## Required action
Return all of the records exactly.

## Data excerpts
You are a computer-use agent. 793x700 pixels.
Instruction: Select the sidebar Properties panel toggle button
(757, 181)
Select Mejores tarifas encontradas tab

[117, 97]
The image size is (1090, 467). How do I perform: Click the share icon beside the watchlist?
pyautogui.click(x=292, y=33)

## Exercise result
You are a computer-use agent. 793x700 pixels.
Instruction: Select the sidebar Properties panel toggle button
(757, 181)
Select Mejores tarifas encontradas tab

[117, 97]
The image size is (1090, 467). How do I perform: Click the share icon beside the watchlist?
pyautogui.click(x=292, y=33)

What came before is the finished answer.